__TASK OBJECTIVE__.
Taking the line that contains "Viewport: 775px width, 700px" as the first, copy each line exactly up to and including the last line below.

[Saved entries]
*** Block opens ***

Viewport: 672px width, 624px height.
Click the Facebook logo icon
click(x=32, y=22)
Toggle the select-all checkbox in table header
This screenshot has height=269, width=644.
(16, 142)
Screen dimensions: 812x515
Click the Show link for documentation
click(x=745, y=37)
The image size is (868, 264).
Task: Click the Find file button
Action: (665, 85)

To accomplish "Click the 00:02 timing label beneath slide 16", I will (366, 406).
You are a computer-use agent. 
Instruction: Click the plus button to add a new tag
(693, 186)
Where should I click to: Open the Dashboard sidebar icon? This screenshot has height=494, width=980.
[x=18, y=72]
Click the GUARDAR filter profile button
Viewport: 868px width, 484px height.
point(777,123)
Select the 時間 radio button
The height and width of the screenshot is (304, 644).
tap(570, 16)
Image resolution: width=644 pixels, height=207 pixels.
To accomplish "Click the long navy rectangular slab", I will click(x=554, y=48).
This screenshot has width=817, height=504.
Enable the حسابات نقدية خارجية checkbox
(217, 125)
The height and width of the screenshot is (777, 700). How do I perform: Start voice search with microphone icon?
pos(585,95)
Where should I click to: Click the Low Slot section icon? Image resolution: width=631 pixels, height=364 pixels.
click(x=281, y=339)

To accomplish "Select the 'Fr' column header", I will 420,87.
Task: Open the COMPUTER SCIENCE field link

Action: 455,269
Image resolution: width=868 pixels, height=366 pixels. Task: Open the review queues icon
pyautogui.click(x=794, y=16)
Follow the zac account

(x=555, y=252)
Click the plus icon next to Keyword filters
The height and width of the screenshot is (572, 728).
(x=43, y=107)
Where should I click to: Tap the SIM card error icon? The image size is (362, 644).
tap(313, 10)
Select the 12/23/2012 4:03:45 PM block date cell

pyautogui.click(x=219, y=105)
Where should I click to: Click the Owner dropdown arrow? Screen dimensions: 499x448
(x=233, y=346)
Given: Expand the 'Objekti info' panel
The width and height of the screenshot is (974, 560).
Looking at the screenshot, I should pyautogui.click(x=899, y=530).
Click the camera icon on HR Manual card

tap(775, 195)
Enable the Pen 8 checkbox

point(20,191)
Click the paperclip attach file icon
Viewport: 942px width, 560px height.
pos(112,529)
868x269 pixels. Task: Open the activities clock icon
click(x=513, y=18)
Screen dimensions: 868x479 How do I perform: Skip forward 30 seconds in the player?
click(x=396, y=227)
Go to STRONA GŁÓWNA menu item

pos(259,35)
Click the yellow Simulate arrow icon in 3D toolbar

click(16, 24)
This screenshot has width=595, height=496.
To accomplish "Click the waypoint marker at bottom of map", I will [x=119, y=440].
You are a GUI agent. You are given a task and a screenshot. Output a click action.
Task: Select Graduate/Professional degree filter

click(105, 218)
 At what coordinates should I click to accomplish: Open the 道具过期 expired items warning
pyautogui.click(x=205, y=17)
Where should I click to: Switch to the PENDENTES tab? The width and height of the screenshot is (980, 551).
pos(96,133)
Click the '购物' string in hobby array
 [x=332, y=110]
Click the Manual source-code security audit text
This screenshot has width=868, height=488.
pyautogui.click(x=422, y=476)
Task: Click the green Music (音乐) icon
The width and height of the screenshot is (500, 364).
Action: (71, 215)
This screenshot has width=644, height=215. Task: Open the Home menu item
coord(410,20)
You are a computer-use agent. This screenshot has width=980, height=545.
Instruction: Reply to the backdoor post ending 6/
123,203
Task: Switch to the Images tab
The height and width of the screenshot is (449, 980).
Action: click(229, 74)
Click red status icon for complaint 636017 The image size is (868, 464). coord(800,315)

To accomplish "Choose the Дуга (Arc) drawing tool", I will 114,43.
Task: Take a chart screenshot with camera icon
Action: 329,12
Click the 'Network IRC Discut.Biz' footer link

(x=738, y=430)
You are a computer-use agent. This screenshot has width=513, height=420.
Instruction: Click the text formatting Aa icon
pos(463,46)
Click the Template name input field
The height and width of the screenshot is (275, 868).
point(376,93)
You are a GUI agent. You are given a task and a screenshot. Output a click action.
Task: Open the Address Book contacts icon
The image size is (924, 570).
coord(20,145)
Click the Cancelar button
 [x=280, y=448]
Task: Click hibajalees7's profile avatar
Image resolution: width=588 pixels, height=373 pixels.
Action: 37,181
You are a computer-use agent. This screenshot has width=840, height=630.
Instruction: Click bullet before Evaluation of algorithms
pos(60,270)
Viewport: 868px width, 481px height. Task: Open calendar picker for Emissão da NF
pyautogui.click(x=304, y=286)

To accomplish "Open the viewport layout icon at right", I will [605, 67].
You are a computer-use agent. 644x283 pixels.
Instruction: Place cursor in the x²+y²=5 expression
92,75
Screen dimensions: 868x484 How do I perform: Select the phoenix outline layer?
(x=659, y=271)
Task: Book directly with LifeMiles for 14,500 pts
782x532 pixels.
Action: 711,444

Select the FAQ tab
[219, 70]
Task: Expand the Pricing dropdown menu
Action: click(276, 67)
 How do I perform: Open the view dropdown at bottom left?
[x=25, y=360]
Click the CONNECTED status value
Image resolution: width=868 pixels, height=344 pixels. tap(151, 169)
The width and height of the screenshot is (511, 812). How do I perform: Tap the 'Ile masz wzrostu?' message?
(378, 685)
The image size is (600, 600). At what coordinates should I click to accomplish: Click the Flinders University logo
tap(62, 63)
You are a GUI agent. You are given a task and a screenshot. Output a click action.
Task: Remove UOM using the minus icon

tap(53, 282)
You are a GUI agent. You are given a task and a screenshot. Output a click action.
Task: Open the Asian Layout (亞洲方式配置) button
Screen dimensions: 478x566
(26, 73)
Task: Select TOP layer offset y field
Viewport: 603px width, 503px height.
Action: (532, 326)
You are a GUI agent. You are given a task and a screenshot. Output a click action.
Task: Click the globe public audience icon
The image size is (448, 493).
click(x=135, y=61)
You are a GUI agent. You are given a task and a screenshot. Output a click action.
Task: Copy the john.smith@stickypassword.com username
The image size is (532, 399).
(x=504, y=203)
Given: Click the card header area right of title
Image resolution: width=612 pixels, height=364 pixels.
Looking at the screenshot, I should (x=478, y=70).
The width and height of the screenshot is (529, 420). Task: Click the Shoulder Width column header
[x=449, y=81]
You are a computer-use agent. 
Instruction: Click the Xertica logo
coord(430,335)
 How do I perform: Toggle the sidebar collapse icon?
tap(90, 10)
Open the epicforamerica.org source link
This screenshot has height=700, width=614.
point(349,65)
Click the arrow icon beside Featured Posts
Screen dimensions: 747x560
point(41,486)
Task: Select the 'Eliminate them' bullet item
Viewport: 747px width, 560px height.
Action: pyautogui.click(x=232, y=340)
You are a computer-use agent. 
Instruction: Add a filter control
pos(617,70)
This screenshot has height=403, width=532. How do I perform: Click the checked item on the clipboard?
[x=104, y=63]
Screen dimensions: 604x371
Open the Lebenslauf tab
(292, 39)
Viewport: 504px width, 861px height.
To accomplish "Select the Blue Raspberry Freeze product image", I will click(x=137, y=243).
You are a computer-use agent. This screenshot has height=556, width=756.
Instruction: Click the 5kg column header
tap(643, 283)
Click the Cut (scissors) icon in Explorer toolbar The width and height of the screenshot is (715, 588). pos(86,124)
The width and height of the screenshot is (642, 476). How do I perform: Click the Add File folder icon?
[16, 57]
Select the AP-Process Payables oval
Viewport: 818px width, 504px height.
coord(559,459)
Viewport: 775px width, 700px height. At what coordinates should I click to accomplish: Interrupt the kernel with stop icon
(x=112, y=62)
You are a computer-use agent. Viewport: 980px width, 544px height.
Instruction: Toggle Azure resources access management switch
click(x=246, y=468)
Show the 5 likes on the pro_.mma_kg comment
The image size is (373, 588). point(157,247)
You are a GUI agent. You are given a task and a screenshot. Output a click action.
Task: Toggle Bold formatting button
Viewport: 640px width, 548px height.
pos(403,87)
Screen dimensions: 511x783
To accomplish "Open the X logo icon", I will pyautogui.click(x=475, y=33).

*** Block closes ***

__ANSWER AREA__.
Viewport: 775px width, 700px height. At what coordinates should I click to accomplish: Interrupt the kernel with stop icon
(x=112, y=62)
You are a computer-use agent. Viewport: 980px width, 544px height.
Instruction: Toggle Azure resources access management switch
click(x=246, y=468)
Show the 5 likes on the pro_.mma_kg comment
The image size is (373, 588). point(157,247)
You are a GUI agent. You are given a task and a screenshot. Output a click action.
Task: Toggle Bold formatting button
Viewport: 640px width, 548px height.
pos(403,87)
Screen dimensions: 511x783
To accomplish "Open the X logo icon", I will pyautogui.click(x=475, y=33).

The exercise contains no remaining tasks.